You've produced undefined behavior by passing the wrong type to printf: the %d format required a matching argument of type int but your argument has type double. You need %f (or %e or %g or %a) to print it. Also, there may be other problems, e.g. if you omitted #include <math.h>.
As others have pointed out, the problem here is that the format specifier is wrong. You need to #include <math.h> to get the proper return type of sqrt(), then use a format specifier like %f. Also, turn up your compiler warnings until it tells you something was wrong here. -Wall -Wextra -pedantic -Wno-system-headers is a good choice.
I’m adding an answer, though, to provide historical background on why float variables get promoted to double in printf() argument lists, but not scanf(), since this confused people in the comments.

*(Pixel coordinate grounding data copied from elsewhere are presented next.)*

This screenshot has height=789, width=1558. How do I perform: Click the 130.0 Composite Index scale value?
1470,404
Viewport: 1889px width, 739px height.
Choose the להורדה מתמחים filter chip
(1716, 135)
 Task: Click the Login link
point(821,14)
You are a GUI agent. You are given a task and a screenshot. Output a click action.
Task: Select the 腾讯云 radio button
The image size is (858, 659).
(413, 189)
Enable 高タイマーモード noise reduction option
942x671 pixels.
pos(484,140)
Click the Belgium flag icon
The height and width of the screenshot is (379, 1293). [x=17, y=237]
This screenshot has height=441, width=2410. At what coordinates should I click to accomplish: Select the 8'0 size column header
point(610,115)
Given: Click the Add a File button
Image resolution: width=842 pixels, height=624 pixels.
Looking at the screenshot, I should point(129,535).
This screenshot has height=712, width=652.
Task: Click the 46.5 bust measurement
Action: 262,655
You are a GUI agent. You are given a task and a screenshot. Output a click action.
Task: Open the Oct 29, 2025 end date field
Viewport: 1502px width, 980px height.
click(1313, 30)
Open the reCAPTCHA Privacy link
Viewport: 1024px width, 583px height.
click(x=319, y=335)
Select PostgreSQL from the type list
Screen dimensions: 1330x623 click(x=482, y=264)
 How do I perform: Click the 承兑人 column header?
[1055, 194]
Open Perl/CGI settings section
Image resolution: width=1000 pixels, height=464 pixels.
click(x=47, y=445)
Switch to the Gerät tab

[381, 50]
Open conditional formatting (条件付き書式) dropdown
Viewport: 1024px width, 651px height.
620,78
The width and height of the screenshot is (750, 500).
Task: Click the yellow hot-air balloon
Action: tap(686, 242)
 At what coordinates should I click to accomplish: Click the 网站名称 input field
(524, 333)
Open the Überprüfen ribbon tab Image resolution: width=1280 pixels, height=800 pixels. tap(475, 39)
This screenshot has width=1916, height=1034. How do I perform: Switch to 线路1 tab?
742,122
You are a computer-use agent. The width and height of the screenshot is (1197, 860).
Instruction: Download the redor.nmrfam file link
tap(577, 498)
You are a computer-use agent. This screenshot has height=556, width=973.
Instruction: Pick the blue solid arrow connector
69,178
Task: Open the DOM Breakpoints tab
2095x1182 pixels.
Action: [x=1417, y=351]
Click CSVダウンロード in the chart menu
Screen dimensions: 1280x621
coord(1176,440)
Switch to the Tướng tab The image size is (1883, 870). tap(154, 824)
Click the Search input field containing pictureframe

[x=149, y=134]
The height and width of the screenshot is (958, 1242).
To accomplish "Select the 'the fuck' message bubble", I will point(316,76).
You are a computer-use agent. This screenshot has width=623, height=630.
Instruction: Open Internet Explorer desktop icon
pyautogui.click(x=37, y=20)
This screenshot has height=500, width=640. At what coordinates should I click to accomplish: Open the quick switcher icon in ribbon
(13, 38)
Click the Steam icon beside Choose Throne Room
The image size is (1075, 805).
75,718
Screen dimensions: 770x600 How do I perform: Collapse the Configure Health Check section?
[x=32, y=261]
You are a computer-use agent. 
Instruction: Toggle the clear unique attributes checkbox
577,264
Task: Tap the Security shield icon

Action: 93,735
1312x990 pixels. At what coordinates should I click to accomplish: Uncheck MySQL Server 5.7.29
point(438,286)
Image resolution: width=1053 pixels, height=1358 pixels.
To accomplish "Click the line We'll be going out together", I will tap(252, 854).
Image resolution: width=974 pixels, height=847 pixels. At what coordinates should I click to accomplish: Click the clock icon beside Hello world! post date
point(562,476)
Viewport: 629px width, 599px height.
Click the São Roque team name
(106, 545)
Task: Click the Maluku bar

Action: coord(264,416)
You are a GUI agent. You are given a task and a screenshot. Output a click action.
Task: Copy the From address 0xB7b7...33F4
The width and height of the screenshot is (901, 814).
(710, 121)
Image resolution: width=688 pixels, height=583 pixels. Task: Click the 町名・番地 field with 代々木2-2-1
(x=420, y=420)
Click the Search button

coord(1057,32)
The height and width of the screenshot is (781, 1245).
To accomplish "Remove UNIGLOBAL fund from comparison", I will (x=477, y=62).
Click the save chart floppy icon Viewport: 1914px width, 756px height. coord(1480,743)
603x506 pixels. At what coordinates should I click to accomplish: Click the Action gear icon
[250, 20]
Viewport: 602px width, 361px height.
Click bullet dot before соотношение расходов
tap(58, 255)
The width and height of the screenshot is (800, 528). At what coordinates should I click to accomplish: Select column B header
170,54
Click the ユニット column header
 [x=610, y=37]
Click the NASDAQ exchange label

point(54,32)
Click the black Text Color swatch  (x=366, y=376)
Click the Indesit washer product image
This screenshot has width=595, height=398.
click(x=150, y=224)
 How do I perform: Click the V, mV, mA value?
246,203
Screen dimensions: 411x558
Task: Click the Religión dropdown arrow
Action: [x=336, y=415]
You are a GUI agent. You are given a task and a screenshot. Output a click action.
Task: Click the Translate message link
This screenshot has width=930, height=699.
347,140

In the instruction set of the DEC PDP-10 and PDP-11 computers, on which C was originally developed, the float type existed only to save space, and a program needed to convert a float to double to do any calculations on it. In early versions of C, before ANSI function prototypes, all float arguments to a function were promoted to double automatically before being passed (and also char to int). Originally, this ran better at a low level, and also had the advantage of avoiding round-off and overflow error on math using the shorter types. This convention also simplified writing functions that took a varying number of arguments of varying types, such as printf(). The caller could just pass anything in, the compiler would let it, and it was the called function’s job to figure out what the argument list was supposed to be at runtime.
When C added function prototypes, these old rules were kept for backward-compatibility only with legacy function declarations (extern double sqrt() rather than extern double sqrt(double) or the C14 generic equivalent). Since basically nobody writes functions that way any more, this is a historic curiosity—with one exception. A varargs function like int printf(const char*, ...); cannot be written in C with type checking of the variable arguments. (There is a C++14 way to do this using templates.) The standards committee also did not want to break all existing code that printed a float. So those are still promoted according to the old rules.
In scanf(), none of this applies because the storage arguments are passed by reference, and scanf() needs to be sure it’s writing the data in the same type as the variable that holds it. Argument-promotion never comes into play, because only pointers are ever passed.
I meet the same problem. And I want to get an answer with int type. I use forced type conversion, like:
printf("%d\n", (int)sqrt(n));
this is happens because return type and input type of the sqrt() is not specified ,
you can solve this by either including the header file by :
#include<math.h>
or by explicitly specifying the return and input type like this :
double sqrt(double);
and also as mentioned above use correct format specifiers (eg : %f) .
what shall be the output of: (and why?)
printf("%d",2.37);
Apparently, printf is a variadic function and we can never know the type of a variable argument list. so we always have to specify the format specifiers manually.
so, 2.37 would be stored as double according to IEEE standards would be fetched and printed in integer format.
But the output is 0.
What is the reason?
It is undefined behavior. You're passing a double argument to a function that expects to retrieve an int from its varargs macros, and there's no telling at all what that is going to lead to. In theory, it may even crash (with a calling convention that specifies that variadic arguments of different types are passed in different ways or on different stacks).